* _Extract_:

Blood glucose was 6.6 right on the high limit of the after dinner number. I even went for a walk tonight too. I hate this! :sad1:


----------



## Pinkflower83

AnakeRose said:


> It's looking more likely that I will have to go on insulin. My numbers have been creeping up and up. Not happy at all :sad1:

Oh no! Are you still eating the same foods?


----------



## Pinkflower83

usamom said:


> I'm glad to find this thread! My doctor refuses to test me despite my symptoms. I ended u going to a family doctor who checked and sure enough my fasting sugars were definitely too high. Anyway- I have been following the diet and am feeling better now- but I'm tracing constantly!!!
> 
> Did you ladies meet with a nutritionist to get your info?

Yeah I met with a nutritionist. And I agree I would've been so mad my dr had no concern for me! GD is nothing to fool with if you don't keep your blood sugars in check the baby can get too big. 

Hopefully you can control just through diet. Good luck!


----------



## AnakeRose

Yeah I'm pretty much eating the same foods. I started eating whole wheat tortillas so maybe that's been the culprit. My averages for the week have still been pretty good, but I'm getting a few spikes here and there that I can't explain.


----------



## Pinkflower83

Here's hoping you don't have to be put on insulin! The only time I've gotten a spike is when I know it's a food I shouldn't have eaten. XP


----------



## AnakeRose

Yeah one of the days I ate Thai food and that really caused a spike. That one I can explain. It's the other days I can't. I'm out of tortillas now so I'll see if my levels come back down.


----------



## Pinkflower83

I just had 3 slices of pizza. Lord knows what my sugar will be in an hour! Yikes! 

Let us know how your numbers are.


----------



## AnakeRose

oh geez, I would LOVE pizza right now!


----------



## AnakeRose

ok seriously...I swear I have a defective container of strips or something!! I was 7.3 only 45 minutes ago and now I'm reading 5.7....what the hell!


----------



## Pinkflower83

It was yummy! But I'm gonna pay for it in a little bit I know. :S


----------



## AnakeRose

LOL no kidding! Try going for a quick walk or walk up some stairs to see if that helps. Drinking water will flush it out quicker too. :)


----------



## Pinkflower83

Wow I just saw your other post about your numbers. I see yours are different then ours in the US but I have no idea what's going on with yours? Their just all over the place!


----------



## AnakeRose

Yeah we use a different scale. 

U.S. value = UK / Canadian value times 18 (mmol/L x 18 = mg/dl).
U.K./Canadian value = U.S. value divided by 18 (mg/dl / 18 = mmol/L).


----------



## Pinkflower83

So are you seeing a diabetes dr regularly? I was seeing one every week and then they said with my numbers being so good they didn't feel I needed to come back unless I started seeing my numbers acting weird then to give them a call.


----------



## AnakeRose

Pinkflower83 said:


> So are you seeing a diabetes dr regularly? I was seeing one every week and then they said with my numbers being so good they didn't feel I needed to come back unless I started seeing my numbers acting weird then to give them a call.

* _Data for analysis_:
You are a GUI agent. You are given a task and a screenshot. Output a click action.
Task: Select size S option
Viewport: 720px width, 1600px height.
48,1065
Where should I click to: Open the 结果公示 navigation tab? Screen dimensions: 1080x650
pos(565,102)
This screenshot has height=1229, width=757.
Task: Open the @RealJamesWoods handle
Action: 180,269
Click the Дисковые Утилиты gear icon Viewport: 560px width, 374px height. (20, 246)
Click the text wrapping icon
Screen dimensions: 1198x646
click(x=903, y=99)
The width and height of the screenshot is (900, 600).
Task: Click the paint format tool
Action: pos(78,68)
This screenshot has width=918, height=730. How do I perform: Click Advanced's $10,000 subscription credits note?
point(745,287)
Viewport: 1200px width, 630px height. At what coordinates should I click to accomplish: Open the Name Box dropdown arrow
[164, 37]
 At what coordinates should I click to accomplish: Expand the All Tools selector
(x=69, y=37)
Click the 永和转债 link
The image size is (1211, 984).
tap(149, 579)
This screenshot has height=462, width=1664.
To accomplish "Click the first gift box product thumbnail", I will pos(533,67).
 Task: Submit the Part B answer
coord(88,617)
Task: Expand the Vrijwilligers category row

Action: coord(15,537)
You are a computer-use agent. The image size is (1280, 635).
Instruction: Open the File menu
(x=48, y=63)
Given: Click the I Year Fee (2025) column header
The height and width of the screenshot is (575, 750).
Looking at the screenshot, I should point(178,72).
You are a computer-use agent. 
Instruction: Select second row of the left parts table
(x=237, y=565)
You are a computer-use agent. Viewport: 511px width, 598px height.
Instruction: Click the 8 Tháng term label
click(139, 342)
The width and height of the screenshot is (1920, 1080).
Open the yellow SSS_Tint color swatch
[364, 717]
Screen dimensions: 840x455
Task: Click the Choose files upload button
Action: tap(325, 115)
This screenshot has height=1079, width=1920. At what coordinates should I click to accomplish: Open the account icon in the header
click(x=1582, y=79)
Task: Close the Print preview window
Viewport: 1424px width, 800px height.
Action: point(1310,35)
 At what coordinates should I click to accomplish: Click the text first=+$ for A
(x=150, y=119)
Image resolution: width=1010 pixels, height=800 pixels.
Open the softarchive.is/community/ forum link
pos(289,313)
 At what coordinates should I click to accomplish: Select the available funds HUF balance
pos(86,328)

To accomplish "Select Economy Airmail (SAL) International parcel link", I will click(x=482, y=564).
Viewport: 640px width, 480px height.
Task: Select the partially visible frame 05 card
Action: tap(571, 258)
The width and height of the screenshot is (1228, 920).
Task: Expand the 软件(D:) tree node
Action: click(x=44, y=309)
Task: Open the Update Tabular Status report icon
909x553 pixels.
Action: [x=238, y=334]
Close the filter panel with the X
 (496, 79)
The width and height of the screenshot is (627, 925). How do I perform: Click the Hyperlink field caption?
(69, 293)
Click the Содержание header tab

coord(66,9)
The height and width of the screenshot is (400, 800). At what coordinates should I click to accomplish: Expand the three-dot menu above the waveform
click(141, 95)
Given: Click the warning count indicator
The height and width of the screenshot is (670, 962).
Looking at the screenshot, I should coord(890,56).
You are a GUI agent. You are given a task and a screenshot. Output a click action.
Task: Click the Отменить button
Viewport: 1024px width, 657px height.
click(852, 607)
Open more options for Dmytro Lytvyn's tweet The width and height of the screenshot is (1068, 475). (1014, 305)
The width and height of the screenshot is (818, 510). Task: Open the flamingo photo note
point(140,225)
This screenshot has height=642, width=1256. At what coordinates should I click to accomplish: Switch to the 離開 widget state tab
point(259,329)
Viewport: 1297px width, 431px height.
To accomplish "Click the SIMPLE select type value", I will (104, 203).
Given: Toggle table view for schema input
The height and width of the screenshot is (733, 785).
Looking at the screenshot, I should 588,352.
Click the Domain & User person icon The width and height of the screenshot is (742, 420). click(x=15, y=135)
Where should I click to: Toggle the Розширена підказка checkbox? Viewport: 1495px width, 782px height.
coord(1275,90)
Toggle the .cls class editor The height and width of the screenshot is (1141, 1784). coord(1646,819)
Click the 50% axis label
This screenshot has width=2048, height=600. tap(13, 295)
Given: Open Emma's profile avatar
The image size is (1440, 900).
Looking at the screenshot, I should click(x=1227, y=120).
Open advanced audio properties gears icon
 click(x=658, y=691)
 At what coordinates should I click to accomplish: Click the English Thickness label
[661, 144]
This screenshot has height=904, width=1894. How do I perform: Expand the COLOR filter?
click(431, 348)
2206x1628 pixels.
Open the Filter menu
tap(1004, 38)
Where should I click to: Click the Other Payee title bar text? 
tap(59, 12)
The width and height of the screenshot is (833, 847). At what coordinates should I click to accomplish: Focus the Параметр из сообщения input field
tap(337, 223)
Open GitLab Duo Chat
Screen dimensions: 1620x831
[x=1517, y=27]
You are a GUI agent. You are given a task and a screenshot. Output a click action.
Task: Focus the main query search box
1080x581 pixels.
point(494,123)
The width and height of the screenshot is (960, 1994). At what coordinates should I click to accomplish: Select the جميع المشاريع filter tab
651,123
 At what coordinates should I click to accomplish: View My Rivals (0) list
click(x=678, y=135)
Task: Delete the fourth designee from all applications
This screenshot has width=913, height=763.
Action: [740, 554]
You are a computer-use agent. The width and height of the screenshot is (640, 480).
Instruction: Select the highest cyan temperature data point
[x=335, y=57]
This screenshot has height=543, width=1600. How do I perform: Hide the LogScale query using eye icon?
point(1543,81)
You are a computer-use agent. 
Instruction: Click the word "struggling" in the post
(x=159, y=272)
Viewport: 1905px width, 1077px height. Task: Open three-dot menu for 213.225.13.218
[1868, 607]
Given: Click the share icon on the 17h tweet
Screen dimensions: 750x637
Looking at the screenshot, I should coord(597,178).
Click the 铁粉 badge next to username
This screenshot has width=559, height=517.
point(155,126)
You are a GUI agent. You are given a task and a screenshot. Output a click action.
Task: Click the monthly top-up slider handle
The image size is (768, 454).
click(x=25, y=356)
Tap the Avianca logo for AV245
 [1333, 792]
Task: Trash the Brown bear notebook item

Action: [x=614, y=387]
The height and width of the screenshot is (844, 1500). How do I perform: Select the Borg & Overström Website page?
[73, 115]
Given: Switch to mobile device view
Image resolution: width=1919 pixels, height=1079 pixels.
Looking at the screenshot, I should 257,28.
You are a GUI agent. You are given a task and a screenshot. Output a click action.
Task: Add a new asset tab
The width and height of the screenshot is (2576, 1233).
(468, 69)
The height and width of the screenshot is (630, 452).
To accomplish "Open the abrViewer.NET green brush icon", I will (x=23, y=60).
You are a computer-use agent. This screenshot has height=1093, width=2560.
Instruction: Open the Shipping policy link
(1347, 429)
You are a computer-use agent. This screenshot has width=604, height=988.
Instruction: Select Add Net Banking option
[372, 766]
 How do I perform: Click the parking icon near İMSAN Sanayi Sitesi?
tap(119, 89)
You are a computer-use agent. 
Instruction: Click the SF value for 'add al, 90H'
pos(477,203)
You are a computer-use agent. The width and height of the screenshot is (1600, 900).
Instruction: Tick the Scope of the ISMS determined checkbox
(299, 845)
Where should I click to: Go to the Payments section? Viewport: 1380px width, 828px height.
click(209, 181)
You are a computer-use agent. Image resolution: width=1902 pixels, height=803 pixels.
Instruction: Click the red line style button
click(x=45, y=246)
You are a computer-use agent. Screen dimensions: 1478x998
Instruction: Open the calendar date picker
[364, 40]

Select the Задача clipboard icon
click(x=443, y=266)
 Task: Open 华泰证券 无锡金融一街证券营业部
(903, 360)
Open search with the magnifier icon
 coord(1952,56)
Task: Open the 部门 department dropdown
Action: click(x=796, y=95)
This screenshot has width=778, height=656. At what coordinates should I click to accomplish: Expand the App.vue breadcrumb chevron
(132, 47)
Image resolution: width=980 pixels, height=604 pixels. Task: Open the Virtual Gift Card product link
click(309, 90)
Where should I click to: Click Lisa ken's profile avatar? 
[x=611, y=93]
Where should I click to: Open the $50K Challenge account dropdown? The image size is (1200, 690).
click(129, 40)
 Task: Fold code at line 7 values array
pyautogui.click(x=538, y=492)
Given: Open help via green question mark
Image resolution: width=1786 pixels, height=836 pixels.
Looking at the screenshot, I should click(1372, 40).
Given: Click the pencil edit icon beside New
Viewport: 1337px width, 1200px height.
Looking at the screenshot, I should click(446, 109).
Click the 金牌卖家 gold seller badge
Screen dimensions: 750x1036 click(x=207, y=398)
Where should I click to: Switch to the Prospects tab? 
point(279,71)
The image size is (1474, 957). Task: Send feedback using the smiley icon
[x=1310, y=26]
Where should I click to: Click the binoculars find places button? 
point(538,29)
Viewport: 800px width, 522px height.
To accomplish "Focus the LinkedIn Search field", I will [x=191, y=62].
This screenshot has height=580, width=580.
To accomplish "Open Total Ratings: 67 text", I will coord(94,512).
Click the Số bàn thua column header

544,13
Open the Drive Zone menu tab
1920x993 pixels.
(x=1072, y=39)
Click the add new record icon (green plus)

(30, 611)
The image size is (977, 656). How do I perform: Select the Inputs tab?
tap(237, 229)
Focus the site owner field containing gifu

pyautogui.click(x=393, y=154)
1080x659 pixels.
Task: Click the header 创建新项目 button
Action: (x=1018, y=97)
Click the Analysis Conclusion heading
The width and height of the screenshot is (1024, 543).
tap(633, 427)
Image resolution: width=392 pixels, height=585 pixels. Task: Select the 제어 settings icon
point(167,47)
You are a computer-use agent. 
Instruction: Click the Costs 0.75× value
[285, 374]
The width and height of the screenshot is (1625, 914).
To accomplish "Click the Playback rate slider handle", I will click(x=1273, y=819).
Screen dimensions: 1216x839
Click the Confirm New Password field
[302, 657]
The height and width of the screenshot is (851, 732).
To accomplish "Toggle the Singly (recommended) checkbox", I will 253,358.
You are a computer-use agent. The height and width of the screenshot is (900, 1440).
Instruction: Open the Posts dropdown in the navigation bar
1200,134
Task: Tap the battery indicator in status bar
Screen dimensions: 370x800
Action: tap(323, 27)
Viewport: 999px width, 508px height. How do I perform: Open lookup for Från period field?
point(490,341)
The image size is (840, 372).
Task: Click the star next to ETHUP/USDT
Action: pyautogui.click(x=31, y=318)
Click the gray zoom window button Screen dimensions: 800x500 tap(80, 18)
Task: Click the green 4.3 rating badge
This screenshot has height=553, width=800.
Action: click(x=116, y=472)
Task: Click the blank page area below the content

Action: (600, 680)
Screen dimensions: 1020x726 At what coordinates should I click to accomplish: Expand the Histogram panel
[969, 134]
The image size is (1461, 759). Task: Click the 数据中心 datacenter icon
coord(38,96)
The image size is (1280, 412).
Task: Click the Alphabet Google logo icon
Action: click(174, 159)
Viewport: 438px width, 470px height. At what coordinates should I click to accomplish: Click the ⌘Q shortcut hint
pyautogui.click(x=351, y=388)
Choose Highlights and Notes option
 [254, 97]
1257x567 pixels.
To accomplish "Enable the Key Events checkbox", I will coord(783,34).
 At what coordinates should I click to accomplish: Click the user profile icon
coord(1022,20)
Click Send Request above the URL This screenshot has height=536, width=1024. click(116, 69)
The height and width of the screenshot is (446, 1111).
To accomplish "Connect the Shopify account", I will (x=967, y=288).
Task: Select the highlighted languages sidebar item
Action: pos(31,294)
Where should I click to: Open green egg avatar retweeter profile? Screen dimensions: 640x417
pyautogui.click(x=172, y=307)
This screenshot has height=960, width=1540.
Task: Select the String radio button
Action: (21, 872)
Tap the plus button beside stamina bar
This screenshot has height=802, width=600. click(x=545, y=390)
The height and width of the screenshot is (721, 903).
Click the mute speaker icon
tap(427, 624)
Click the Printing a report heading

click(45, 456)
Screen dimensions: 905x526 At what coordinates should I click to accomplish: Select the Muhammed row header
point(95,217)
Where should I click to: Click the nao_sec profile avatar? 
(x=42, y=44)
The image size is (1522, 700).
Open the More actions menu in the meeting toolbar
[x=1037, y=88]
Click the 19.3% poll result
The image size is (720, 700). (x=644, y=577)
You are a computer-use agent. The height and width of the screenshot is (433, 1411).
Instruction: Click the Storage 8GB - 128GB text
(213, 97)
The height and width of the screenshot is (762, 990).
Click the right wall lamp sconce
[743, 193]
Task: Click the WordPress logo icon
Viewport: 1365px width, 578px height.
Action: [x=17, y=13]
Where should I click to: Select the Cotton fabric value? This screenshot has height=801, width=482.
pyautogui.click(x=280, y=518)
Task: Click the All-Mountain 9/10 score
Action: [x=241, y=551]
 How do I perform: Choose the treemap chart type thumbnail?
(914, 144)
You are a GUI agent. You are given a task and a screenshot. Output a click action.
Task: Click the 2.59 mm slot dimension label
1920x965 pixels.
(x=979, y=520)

* _Instructions for the task_: Resume the forum thread on gestational diabetes and blood sugar readings from the point where it stops. The material above plays no part in what comes next.

* _Answer to this task_:
I'm going to a clinic, next appt is next thursday. They'll decide then if I have to go on insulin. Crossing my fingers my averages start coming back down!


----------



## Pinkflower83

Yes me too!! I am keeping my fingers crossed for you! Gotta love those pregnancy hormones. 

Wow took my sugar and it was actually normal! After 3 slices of pizza it was actually normal!


----------



## AmandaWI

Hey ladies,

Sorry I've been gone lately. We went on vacation last week. It felt so good to get away. I didn't watch what I ate too closely because I just wanted to enjoy myself. I even had ice cream, brownies, cupcakes, & pie and my number were all good. I'm really questioning whether I have GD, but oh well. At my last OB appt, I was measuring really small so they did an ultrasound and everything looks good, my baby is just small. It's in the 25th percentile, but still within normal range. So, I figure with the GD that's a good thing :)

AnakeRose, I'm sorry you're having a hard time keeping your numbers under control. I have my fingers crossed you won't have to go on insulin.


----------



## AnakeRose

Numbers have been good the last few days. Found out Doritos are NOT a good idea though! Just a handful and my BG shot up to 9.5! Yikes! Had to go for a pretty long walk to get my levels down.


----------



## Pinkflower83

I am so glad I'm almost done with this!!! Ugh I can't take it anymore! Sorry had to vent!


----------



## AnakeRose

Agreed!!! I'm trying thin crust pizza tonight to see how it works. I want pizza!!


----------



## Pinkflower83

Let me know how it works for you! I was bad and had some little peanut butter cakes. :X

I can't help it! I just want real food! ;_;


----------



## AnakeRose

Well pizza is out :( Numbers didn't shoot way up, but they're high. 7.0


----------



## Pinkflower83

Oh man that sucks. We're the slices big? And how many did you eat? I usually just eat one slice of pizza if I have any.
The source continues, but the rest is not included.